----- Data entries -----

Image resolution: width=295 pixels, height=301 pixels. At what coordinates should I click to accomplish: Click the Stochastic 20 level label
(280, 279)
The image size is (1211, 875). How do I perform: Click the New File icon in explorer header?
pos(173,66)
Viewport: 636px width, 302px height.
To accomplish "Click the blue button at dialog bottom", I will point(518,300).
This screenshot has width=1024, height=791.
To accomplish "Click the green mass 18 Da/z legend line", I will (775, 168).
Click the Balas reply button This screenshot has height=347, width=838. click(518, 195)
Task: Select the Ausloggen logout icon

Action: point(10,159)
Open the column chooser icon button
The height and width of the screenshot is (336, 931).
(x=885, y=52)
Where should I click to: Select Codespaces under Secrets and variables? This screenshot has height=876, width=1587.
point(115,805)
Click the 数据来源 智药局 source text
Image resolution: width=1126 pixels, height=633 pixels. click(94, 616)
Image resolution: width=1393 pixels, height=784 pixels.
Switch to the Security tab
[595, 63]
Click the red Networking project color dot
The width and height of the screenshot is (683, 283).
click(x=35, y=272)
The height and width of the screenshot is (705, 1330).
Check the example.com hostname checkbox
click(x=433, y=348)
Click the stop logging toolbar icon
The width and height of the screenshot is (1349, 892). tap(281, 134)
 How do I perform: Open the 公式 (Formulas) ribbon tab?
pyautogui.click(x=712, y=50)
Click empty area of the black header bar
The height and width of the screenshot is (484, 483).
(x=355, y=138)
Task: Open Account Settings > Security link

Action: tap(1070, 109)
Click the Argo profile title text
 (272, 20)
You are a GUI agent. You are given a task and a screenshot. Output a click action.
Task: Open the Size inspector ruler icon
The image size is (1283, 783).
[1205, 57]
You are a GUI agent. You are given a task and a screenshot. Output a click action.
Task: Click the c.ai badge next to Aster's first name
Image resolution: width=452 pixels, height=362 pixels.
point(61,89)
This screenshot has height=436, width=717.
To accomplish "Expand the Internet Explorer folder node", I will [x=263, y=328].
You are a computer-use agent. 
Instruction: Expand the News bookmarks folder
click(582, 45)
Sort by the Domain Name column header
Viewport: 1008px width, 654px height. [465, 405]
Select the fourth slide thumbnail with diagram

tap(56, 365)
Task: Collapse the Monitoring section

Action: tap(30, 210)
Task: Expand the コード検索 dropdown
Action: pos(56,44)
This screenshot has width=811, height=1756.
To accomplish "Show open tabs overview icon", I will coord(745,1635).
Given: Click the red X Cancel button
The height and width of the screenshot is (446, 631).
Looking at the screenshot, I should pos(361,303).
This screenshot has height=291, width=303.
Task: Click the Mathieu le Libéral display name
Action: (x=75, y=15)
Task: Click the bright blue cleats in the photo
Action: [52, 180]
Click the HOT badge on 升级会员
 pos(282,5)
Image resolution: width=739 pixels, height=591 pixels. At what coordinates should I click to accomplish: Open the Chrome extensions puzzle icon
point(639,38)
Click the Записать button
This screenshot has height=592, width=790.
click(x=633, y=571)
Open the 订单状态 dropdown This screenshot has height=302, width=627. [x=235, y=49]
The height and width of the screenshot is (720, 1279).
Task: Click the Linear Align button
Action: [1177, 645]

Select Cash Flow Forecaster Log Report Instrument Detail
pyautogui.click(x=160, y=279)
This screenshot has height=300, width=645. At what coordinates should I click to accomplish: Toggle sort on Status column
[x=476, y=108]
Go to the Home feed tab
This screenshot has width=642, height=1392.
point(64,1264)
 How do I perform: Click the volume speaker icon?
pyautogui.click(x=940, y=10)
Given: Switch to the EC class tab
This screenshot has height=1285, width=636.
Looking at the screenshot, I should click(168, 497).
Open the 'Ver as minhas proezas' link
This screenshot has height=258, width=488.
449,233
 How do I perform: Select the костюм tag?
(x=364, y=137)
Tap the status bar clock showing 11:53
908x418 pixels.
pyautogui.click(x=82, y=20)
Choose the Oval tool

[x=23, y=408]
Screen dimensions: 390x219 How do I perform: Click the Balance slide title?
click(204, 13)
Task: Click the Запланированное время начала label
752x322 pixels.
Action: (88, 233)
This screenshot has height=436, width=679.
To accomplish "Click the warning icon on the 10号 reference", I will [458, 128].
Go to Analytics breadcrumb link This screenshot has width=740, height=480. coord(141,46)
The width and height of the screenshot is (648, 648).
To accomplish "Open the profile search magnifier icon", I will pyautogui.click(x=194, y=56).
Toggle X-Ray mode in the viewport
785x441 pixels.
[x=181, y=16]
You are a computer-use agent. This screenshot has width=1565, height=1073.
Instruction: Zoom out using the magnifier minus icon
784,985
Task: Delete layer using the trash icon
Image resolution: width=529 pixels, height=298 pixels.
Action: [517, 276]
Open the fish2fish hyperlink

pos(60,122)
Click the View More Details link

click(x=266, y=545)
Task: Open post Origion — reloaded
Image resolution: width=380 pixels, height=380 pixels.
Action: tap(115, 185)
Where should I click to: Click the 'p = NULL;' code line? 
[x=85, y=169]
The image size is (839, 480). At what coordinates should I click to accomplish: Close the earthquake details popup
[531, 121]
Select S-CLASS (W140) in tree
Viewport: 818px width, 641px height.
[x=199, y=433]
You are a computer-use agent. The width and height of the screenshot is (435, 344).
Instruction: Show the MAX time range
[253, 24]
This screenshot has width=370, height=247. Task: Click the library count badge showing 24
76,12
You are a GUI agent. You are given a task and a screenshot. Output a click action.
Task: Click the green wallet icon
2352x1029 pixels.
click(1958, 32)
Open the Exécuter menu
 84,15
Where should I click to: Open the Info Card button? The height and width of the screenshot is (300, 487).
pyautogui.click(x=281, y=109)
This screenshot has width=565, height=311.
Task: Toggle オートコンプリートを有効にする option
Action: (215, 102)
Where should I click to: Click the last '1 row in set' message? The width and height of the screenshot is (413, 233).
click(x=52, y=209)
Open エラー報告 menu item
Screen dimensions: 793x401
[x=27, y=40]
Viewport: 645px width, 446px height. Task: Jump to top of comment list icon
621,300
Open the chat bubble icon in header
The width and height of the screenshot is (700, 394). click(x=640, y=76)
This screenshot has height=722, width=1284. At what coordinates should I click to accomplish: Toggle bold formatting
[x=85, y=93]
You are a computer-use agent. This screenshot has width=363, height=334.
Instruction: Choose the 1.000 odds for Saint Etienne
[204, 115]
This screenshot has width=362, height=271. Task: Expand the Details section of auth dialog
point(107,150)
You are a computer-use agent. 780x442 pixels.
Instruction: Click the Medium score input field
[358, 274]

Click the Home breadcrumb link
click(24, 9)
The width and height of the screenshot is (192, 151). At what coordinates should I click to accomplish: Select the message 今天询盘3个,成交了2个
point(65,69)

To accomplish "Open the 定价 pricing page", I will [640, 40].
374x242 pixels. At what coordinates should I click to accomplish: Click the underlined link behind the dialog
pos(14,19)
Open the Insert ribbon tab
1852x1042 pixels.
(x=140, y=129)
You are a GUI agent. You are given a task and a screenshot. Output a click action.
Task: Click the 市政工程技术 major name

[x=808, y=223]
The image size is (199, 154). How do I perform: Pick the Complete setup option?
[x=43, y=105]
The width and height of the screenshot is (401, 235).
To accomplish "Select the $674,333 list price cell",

-----

_Your instructions_
Please pull out every line in the rows above that contains the string "section", matching its case.

_Answer in full_
Task: Collapse the Monitoring section
This screenshot has width=362, height=271. Task: Expand the Details section of auth dialog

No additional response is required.